Author: tompepinsky

  • More stuff from work

    OK, so I (JM) promise that this will be the last post involving educational visas.  I can’t help thinking every single day as these students come in trying to figure out how to fill out all the forms, find nonexistant immunization records, and figure out how to get their bank to translate their funds into dollars that I’m so lucky to be American.

    A girl came in today and she told me that she had overstayed a tourist visa in the US about 7 years ago.  There’s a place on the visa form where you are supposed to state if you have ever violated the terms of a US visa before, and she wanted to know if she had to report herself.  This brought up an interesting tidbit of information from my co-worker.  You have to state on the form if you have ever visited the US on a visa before.  If you have, you have to show them the old visa in your passport.  That means if it was issued in an expired passport you have to dig that passport out of the back of the closet and pray that the little flimsy piece of paper that is a visa is still attached.  If you cannot produce this old visa, you will never get a visa to visit the States again. Period.  Well unless you try getting a police report that says your old passport was stolen.  If a visa is missing, they assume it has been removed and sold on the black market (yes there is a black market for visas).  But they never tell people this when they give them their visas, so people can really run into difficulties if they lose track of old documents.  Last year, some KL VIP’s wife and daughter were flatly denied new visas because their old ones had fallen out of their passports and were missing.  They came to our office, where the son’s visa fell out of his passport while someone was handling it.  Only with some serious intervention were they able to get new visas.  Oh, and when they went back to the Embassy, someone said "yeah, we had a whole batch in ’95 or something when the glue didn’t take."  So if you know any foreigners who have been in US, left, and plan to come back, tell them to keep track of their old visas.

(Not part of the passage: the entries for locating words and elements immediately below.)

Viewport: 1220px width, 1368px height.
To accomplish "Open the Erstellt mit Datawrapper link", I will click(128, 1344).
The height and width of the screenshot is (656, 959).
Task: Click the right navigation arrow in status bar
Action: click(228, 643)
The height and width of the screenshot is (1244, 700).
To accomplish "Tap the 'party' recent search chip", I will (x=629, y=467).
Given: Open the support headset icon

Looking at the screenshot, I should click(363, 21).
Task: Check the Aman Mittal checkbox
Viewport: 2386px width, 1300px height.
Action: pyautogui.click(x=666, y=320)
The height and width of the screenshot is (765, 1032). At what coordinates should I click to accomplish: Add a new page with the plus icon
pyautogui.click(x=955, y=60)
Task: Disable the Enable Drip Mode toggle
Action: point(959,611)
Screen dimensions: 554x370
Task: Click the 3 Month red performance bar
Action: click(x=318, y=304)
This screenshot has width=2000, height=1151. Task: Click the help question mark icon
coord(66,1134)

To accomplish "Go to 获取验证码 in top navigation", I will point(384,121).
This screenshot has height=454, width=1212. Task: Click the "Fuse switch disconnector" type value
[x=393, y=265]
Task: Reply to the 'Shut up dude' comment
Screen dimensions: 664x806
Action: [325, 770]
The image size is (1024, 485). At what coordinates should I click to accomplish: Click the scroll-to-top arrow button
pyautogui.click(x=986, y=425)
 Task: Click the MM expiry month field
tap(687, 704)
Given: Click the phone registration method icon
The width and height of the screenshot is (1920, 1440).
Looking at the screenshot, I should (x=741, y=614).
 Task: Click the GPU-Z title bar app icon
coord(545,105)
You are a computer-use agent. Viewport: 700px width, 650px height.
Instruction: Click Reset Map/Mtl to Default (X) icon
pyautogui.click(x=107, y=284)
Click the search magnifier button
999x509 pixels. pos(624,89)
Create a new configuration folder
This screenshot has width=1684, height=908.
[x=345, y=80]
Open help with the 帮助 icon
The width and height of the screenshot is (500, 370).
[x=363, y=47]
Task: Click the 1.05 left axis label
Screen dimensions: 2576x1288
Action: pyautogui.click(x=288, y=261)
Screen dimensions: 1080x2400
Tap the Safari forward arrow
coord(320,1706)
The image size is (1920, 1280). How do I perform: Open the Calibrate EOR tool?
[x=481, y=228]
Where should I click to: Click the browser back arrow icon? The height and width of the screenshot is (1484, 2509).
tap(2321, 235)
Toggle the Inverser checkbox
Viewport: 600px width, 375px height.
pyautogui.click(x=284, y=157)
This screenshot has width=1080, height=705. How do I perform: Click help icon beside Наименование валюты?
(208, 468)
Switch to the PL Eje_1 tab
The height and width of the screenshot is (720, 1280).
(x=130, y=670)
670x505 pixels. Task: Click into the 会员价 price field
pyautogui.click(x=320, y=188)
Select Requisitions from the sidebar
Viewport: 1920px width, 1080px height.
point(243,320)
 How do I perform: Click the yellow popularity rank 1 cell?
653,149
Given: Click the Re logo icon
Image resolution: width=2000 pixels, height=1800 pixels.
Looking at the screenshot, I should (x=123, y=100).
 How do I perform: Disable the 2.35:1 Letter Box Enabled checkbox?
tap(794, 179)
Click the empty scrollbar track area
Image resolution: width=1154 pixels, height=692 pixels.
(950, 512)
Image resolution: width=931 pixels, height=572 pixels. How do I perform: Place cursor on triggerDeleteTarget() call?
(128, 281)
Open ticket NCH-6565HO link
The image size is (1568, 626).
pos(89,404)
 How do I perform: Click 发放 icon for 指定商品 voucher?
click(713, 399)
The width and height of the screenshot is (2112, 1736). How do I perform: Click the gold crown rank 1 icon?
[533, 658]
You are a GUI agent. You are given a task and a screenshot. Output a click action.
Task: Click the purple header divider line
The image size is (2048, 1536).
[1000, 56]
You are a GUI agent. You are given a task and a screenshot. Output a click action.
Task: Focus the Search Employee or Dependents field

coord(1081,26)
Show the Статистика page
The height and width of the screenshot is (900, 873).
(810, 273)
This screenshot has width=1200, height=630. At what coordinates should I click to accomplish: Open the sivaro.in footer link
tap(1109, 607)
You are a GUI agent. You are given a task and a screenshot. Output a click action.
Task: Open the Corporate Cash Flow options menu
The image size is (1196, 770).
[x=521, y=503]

    The other interesting thing was that I had a family come in where the girl wanted to go to public high school in the states.  You can do this on a foreign passport, but you are only allowed to come for one year.  And before you get a visa, you have to show that you have fully paid the school for their average cost of educating a student for a year.  This can be up to $10,000.  I’d say you might as well go to a private high school, but $10,000 is cheap compared to what they charge these days.

  • Trip to Bangi

    Administrative hagglings continued today as I (TP) journeyed down to the southern fringes of KL to deal with my accepted application to UKM.  It’s nice that they admitted me after a month.  I wonder what they expected me to be doing for the past 30 days.  I guess this is one of those bureaucratic deals where they pretend I don’t exist just so long as I don’t make any waves.  Sort of like Milton in Office Space, at least until I burn the country down.

    I have a theory that the amount of paperwork that you put into a bureaucracy is equal and proportional to the amount of new paperwork that you receive from a bureaucracy.  I give them application, they give me sheets I have to fill out.  I give them sheets, they give me more sheets.  I have an appointment for April 8th to discuss visa issues.  We will have been in the country for over 45 days (less the amount of time we spend in New Zealand).  Good thing we are not politically sensitive visitors or anything.  For what it’s worth, I now have a fourth university ID with my picture on it to show around (to add to Brown, Yale, and Wisconsin),  only this one has funny-looking words on it.

    I got another nice taste of "I don’t understand what’s going on" today while waiting for campus buses.  As we mentioned before, UKM’s campus is something like a giant humid desert.  Walking anywhere is sort of like Dr. Zhivago in the tropics.  I had to walk from the Pusat Pengajian Siswazah (Graduate Student Registrar) to the Wisma Aman (Safety Center), a distance of about a mile.  No way I’m doing that.  Fortunately, they have buses to take people from building to building–no one else likes to walk around there either.  Yet the buses refused to stop for me.  I even asked people to show me where the buses stop, and the buses just blasted on past.  I think it’s because I was the only one waiting (no Malaysians), although I’m not sure why the bus drivers would be so reluctant to pick up a sweaty, frazzled, soon-to-be-sunburnt foreigner.  Fortunately, though, one of the security folks saw me making mean faces at a bus as it roared past, and gave me a ride on his motorcycle.  That’s the way to travel.

    You may notice that we added a picture of Sinta, one of our wayang golek that we bought in Jakarta.  It’s a nice way to liven up the front page.